● **Questions to answer**
(1) Translate this sentence from the interview excerpt into French: "It was my idea along with my management team Starwing Sports."
(2) List every distinct proper name (a person, a place, or an organization) that appears in the interview excerpt.
(3) Reproduce the part of the interview excerpt between "I think it was a" and "reach this milestone?", inclusive.

● **Text section**
==*==

Well I think at the moment, it’s more important to be healthy and to try to see the world a little bit better. I mean, now with the virus the situation is difficult for everyone, and I wanted to help because Bergamo was in a very bad situation. It was…. it was just insane. And I just wanted to help, even if it’s not a lot. But you know, making [the doctors, nurses and first responders] feel a little bit like we wanted to help them. For me, basically it was very important, not only for me and my family but for everyone in Bergamo to stay healthy. 

I think it was a nice and different way to do it. It was my idea along with my management team Starwing Sports. I think it was nice to help them, and obviously the more money there is, the more I wanted to help. So I think it was nice from our side. 

Could you take a moment to acknowledge some of the key figures in your life and career who have helped you to reach this milestone?
Well, I think first of all, my family who always helped me and gave me the confidence to actually change my life when I was 13-and-a-half, 14 years old. I was going away from home, leaving other sports and leaving behind other huge friends, which I unfortunately can’t see them that much anymore even now. And there everything started, with a team behind you. Riccardo was always there, and starting from all different coaches who wanted to help you. If I name all the coaches, it’s going to be really long. But I think the main person was Riccardo helping me.

==*==

● **Information supplied**
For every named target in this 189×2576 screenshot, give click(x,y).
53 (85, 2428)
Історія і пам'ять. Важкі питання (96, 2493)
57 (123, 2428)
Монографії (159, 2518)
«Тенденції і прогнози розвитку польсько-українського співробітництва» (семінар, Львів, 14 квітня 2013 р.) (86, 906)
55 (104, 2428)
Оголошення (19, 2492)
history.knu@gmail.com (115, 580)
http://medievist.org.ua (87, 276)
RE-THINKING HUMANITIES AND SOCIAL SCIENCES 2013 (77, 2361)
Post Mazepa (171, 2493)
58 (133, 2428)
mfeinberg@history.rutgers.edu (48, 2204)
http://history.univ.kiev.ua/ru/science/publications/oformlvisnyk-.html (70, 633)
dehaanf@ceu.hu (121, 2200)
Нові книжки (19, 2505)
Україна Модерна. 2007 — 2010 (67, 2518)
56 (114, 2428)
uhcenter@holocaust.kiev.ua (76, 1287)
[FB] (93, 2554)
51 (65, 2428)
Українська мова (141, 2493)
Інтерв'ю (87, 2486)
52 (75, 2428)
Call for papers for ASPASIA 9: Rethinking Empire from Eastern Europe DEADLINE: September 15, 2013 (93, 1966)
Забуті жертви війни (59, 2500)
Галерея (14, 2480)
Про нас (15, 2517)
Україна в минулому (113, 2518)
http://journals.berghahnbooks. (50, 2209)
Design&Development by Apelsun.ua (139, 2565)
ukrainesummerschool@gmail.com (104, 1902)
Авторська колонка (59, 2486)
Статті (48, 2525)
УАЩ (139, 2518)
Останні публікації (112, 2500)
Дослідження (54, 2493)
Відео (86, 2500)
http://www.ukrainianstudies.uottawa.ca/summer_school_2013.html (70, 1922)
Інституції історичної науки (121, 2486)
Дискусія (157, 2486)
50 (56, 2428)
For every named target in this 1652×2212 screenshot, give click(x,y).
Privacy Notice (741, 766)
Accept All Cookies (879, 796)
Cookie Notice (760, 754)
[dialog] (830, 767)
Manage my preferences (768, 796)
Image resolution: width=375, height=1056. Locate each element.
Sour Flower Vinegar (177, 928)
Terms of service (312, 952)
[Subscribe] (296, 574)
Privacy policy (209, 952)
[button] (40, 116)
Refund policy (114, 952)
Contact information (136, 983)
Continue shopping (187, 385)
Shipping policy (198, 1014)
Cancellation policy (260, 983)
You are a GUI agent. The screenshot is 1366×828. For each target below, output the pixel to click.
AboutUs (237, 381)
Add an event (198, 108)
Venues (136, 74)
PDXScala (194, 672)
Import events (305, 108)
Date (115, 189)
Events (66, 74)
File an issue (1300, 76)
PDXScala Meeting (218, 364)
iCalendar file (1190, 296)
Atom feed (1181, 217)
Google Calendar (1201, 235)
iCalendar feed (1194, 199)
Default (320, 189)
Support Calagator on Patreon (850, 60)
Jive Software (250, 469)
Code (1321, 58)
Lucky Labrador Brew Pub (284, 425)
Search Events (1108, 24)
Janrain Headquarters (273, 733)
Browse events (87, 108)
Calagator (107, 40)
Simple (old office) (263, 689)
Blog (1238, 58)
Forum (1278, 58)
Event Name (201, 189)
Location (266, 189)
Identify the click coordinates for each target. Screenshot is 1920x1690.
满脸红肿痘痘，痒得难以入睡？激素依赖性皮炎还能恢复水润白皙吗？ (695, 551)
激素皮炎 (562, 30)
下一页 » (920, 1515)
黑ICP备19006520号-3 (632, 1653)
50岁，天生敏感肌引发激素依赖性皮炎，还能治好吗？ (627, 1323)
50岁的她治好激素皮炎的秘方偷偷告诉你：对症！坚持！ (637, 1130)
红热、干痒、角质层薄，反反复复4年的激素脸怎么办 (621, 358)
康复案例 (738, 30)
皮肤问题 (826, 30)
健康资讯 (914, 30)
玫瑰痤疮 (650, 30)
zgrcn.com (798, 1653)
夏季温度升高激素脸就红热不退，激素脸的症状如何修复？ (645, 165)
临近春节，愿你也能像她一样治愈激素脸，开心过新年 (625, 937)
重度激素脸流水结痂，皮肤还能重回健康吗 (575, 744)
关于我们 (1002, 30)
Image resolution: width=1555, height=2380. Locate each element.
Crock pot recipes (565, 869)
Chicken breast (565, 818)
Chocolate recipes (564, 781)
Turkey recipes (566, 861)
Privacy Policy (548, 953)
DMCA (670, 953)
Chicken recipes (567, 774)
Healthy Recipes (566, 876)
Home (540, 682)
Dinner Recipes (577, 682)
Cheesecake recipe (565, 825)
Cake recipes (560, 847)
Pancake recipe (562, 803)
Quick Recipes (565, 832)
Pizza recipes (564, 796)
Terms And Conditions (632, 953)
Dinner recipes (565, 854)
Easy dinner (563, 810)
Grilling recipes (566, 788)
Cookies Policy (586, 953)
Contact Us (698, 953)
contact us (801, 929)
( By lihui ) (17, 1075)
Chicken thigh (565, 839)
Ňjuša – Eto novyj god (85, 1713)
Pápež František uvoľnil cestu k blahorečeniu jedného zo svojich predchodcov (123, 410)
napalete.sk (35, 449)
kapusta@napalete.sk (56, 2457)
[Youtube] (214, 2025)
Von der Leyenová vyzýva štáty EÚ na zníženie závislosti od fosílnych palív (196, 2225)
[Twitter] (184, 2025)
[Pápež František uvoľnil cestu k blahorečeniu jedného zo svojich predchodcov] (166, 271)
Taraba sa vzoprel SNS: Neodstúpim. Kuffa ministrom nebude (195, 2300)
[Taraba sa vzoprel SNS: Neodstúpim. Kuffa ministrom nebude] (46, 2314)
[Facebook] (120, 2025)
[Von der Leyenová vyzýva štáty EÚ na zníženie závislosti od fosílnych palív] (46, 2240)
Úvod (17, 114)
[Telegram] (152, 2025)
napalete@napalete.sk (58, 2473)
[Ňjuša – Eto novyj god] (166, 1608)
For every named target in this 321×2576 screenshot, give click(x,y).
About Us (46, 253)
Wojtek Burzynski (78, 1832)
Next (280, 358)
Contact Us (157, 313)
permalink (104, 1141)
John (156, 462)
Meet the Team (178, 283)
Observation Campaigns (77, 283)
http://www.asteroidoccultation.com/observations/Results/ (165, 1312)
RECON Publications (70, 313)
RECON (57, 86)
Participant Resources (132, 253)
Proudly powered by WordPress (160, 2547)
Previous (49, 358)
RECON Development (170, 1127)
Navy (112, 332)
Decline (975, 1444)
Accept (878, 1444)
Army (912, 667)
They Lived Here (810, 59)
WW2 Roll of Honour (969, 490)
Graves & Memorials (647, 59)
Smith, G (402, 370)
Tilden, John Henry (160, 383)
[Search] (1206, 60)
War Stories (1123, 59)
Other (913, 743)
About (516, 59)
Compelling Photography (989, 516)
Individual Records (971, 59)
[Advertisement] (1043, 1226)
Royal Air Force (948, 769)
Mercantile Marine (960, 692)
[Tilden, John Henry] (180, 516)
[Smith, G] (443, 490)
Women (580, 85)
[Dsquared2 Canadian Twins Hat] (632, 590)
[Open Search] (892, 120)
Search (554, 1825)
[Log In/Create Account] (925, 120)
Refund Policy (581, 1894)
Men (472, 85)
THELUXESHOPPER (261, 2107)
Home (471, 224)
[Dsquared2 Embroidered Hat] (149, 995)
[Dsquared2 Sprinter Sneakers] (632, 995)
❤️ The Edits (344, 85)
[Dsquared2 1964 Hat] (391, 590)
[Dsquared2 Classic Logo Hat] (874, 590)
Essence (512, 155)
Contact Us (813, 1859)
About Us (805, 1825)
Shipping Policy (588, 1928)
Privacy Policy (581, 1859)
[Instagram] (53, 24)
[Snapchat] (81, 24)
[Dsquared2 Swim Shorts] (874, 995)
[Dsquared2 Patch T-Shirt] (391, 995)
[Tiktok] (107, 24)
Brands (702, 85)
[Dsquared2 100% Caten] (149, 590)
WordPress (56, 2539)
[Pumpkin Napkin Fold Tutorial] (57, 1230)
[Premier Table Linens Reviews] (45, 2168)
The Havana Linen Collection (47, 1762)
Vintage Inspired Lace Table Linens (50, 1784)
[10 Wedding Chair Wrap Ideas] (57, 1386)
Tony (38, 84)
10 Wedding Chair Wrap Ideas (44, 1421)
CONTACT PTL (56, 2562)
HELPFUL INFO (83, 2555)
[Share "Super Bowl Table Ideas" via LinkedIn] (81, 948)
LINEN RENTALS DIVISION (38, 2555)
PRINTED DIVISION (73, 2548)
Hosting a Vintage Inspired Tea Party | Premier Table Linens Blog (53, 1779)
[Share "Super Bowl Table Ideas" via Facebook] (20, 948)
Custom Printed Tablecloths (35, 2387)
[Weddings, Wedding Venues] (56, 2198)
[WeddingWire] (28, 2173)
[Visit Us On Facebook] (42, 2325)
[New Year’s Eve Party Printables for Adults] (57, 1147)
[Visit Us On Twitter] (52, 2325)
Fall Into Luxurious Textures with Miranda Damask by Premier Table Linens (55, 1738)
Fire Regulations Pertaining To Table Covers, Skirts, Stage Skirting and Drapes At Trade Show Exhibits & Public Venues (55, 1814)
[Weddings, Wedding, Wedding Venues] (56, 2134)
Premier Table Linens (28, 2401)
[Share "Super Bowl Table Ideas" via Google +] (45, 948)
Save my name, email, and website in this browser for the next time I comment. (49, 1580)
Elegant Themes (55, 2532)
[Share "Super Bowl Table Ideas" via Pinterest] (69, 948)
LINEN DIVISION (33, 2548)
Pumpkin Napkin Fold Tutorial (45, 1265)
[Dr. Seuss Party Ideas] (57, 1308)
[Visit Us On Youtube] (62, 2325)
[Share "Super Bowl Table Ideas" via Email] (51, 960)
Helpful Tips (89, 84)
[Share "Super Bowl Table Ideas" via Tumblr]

==*==

● **Outputs by task**
(1) C'était mon idée, avec mon équipe de management Starwing Sports.

(2)
Bergamo
Starwing Sports
Riccardo

(3)
I think it was a nice and different way to do it. It was my idea along with my management team Starwing Sports. I think it was nice to help them, and obviously the more money there is, the more I wanted to help. So I think it was nice from our side. 

Could you take a moment to acknowledge some of the key figures in your life and career who have helped you to reach this milestone?